At a stream in central Maine, guides handed out basic tools: a long wooden pole for pushing canoes through the shallow water, plus two short, thick sticks for collecting wild rice from the grasses growing along the banks. On a crisp morning last September, rice plants stretched high into a blue sky.

Wild rice was a dietary staple for Maine’s indigenous peoples for much of their history — it sprouted in lush stands in fresh waters around the state. But as settlers took tribal lands and damming, logging, and other industrial practices disrupted ecosystems, the late-summer harvest became a thing of the past.

 Gedakina is a Massachusetts-based nonprofit that works with Native American communities on a range of causes, from promoting literacy to restoring ancestral food systems. Last year, 10 Gedakina participants, including Mainers of Passamaquoddy and Penobscot descent, joined instructors from Blue Hill–based Way of the Earth traditional-skills school to harvest rice.

 “A natural indigenous food system is a complex, interconnected combination of not just one strategy, but many,” said Kathy Pollard, then Gedakina’s development coordinator. “When you’re told to stay put and you can’t physically get to the rice, you lose that food system.”

 The work among the closely grown grasses was slow going. In the back of the canoe, one person stood and poled (paddling would disturb the rice’s delicate roots). In the front, another person used one stick to hug the reeds and the other stick to tap the rice into the bottom of the canoe. The barbed tips of the husks stuck to clothes and hair as the canoes filled with rice.

 Wild rice’s grains are deep purple and higher in protein, fiber, and other nutrients than the usual store-bought stuff. Consequently, there’s been an uptick in interest, and the harvesters asked that the location of their harvest remain unidentified. “It’s a limited resource, and it needs to be taken care of,” Way of the Earth instructor Kara Tyson said.

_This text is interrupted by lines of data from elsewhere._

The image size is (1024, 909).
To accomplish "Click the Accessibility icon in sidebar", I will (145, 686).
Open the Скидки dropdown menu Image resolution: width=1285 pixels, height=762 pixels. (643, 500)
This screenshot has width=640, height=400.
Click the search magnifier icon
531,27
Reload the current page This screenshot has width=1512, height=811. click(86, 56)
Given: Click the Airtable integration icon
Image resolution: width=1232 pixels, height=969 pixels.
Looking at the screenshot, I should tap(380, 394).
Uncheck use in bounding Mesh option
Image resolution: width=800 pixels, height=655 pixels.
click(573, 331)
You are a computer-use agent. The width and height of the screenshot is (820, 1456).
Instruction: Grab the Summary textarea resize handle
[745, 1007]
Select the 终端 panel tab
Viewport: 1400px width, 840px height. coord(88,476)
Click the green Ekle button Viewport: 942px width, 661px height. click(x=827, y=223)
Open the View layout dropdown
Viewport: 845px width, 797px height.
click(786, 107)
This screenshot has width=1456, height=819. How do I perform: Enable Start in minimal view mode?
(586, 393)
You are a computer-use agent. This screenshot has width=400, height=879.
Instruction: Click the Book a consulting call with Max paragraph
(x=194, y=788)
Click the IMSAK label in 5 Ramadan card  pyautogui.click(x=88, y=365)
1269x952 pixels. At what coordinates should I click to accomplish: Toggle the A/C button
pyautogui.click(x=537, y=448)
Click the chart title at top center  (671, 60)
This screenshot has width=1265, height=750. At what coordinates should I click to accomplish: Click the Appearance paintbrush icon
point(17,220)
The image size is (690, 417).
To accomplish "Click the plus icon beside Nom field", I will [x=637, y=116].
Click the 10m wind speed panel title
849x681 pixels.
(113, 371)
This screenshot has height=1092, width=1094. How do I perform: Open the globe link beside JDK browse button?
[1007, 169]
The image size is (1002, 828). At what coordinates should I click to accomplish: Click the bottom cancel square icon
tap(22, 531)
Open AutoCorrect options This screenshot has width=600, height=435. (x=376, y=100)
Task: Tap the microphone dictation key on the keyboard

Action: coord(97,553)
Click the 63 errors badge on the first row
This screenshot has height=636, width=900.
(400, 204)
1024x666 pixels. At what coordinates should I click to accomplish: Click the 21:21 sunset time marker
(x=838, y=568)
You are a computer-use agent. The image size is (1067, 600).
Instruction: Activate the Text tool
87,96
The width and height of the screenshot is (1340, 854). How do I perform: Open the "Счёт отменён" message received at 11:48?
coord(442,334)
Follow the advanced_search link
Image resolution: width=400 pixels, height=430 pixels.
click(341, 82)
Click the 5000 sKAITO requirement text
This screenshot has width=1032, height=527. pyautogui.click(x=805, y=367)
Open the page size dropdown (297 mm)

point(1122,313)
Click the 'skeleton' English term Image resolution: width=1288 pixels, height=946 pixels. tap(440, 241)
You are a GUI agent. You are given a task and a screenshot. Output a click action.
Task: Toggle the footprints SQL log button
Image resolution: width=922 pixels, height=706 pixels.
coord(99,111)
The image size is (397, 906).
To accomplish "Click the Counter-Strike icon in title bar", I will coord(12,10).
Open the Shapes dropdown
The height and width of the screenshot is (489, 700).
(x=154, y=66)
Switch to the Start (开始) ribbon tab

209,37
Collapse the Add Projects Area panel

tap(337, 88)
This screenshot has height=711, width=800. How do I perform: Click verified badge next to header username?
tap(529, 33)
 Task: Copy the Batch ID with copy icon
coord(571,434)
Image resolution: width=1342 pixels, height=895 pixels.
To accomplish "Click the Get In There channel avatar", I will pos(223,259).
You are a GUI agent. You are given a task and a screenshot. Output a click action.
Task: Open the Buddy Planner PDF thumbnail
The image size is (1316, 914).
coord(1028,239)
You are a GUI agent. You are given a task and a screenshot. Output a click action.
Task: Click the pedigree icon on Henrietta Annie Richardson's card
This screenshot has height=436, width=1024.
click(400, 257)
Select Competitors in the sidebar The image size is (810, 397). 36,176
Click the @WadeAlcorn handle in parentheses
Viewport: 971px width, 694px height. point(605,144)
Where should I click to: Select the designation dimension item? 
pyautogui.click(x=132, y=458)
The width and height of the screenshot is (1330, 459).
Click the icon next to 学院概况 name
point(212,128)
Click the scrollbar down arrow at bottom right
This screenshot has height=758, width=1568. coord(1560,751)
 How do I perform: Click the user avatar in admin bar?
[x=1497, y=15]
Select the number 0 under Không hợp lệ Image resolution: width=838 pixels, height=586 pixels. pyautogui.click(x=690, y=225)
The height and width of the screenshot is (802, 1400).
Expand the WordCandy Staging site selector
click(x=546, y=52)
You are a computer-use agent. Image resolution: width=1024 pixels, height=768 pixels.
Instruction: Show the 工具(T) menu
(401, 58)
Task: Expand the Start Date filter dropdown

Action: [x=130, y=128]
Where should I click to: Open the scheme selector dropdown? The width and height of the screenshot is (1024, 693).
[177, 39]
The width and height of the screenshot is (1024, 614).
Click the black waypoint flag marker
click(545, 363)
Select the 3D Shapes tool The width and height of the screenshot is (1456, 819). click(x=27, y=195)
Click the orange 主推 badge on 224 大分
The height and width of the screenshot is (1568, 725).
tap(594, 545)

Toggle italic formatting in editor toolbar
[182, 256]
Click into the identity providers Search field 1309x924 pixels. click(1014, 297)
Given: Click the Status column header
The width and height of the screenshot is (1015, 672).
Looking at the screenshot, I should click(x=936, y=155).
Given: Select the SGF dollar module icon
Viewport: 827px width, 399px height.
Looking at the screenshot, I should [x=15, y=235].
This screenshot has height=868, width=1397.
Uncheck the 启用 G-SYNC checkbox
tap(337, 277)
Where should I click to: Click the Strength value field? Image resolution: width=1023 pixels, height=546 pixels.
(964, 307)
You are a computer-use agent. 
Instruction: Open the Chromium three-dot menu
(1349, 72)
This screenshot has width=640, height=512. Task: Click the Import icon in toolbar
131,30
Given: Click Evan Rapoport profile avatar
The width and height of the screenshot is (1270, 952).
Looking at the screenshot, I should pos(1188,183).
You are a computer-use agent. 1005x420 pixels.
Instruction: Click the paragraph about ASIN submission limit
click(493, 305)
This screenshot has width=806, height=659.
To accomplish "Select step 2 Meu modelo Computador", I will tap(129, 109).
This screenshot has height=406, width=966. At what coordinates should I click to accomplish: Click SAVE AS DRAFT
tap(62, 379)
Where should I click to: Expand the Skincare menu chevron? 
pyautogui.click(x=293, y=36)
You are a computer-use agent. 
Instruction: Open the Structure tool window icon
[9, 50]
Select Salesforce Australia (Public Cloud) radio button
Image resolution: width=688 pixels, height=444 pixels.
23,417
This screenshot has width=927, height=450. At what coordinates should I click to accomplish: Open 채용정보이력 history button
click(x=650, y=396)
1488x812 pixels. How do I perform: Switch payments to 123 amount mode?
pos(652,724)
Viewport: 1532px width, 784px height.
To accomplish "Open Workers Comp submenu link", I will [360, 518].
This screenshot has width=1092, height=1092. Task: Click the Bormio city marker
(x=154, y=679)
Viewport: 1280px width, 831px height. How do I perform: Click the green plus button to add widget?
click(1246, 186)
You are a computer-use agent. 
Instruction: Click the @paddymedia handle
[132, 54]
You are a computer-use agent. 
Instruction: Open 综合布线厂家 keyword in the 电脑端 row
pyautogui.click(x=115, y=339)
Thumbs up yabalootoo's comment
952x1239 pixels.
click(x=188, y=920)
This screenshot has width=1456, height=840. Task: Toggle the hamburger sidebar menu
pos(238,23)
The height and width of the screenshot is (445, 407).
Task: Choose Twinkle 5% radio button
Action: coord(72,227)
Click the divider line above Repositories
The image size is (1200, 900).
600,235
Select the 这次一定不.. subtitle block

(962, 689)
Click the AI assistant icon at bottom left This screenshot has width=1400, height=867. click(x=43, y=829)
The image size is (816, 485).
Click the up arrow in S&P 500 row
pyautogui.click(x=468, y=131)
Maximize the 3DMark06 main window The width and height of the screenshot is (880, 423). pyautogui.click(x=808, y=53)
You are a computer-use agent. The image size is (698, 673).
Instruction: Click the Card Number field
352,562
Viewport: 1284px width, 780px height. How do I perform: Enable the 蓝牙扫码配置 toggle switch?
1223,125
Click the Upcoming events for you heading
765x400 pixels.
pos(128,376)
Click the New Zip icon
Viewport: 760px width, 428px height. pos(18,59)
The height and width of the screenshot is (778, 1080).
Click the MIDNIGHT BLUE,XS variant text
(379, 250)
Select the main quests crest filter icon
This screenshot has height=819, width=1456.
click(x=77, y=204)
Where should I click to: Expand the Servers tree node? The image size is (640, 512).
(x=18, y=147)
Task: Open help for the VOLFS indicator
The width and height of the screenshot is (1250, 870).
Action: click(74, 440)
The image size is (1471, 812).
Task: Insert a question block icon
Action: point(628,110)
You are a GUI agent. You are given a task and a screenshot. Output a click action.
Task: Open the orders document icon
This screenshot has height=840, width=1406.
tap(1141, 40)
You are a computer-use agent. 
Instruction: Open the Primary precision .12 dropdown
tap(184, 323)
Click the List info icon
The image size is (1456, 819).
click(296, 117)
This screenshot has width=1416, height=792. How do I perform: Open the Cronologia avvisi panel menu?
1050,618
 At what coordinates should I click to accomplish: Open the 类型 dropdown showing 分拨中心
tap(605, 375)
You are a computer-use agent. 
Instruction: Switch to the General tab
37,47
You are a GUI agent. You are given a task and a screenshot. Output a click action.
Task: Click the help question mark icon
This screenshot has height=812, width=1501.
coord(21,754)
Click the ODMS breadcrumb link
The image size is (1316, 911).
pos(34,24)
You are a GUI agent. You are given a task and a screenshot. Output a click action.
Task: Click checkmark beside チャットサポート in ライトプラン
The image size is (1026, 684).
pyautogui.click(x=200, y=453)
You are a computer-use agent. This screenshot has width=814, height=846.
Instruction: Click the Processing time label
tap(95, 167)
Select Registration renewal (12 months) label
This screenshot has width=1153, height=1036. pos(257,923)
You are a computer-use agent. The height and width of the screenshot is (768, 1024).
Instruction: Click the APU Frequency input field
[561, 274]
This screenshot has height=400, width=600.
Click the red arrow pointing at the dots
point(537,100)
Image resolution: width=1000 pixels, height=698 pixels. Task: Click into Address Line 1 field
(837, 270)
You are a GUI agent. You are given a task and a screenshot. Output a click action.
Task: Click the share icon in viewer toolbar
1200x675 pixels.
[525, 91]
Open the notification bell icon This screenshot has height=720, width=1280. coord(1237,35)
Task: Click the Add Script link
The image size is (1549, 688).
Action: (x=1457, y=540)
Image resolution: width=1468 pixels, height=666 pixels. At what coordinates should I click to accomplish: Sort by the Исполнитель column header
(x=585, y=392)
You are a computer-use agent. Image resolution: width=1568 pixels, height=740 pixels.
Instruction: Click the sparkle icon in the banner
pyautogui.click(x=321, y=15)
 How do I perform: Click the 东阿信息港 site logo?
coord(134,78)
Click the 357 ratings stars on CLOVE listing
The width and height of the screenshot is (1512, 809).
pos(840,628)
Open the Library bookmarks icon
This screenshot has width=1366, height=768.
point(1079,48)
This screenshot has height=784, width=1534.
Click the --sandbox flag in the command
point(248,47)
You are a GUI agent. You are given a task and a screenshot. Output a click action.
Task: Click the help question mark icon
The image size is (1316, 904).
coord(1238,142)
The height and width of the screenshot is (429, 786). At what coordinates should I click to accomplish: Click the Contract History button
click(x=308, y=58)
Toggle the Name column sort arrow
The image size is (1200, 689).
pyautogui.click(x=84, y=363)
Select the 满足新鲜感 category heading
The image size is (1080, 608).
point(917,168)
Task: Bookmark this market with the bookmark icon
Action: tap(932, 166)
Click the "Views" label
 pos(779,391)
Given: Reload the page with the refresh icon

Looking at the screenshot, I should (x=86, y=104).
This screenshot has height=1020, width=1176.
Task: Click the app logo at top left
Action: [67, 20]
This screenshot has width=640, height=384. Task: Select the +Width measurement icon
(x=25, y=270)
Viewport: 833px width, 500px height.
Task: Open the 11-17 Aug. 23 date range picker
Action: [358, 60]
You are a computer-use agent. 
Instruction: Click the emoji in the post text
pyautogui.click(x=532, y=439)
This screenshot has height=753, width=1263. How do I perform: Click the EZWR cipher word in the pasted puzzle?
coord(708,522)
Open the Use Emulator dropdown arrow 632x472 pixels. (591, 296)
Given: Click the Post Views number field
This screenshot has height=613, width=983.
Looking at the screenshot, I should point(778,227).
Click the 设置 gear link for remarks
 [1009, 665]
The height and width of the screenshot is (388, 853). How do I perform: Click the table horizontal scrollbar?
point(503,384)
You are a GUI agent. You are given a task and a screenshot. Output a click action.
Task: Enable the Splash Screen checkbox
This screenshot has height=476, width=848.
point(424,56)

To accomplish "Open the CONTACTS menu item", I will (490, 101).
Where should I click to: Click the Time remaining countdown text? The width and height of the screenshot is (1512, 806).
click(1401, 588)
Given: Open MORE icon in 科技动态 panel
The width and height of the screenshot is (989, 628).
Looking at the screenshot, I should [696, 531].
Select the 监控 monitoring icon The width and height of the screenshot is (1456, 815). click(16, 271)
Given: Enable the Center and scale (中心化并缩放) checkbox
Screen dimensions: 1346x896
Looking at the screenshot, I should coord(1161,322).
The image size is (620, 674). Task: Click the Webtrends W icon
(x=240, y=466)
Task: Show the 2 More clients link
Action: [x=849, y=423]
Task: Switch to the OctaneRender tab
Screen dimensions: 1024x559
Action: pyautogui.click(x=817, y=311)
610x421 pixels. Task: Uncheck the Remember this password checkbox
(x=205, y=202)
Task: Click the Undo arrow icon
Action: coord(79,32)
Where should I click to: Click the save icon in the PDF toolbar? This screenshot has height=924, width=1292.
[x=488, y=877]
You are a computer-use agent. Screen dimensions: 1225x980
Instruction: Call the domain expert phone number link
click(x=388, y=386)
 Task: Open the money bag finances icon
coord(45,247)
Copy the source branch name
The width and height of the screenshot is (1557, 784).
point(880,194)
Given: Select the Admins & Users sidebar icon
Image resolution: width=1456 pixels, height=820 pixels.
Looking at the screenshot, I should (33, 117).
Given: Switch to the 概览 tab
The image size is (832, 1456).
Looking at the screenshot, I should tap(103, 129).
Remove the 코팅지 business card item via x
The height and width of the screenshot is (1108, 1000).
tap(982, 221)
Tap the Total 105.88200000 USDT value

 “We can’t go back to the way things were,” Pollard added, “but we can look at the pieces we can recover.”

 After a few hours, the harvesters gathered back on shore, piling rice on nearby tarps. Traditionally, they’d take turns treading on the loose rice to separate husk from grain. Then, they’d use shallow baskets to flip the rice in the air and let the wind carry off the husks (modern harvesters often use fans to speed up the process).

 The aim of this trip, though, was to gather rice with which to reseed Maine streams, lakes, and rivers. Way of the Earth and Gedakina are working to reestablish lost fields around the state. “And it’s not just so we can have more to eat,” Tyson said. “It’s a symbol of abundance of the landscape that’s really important to return to.”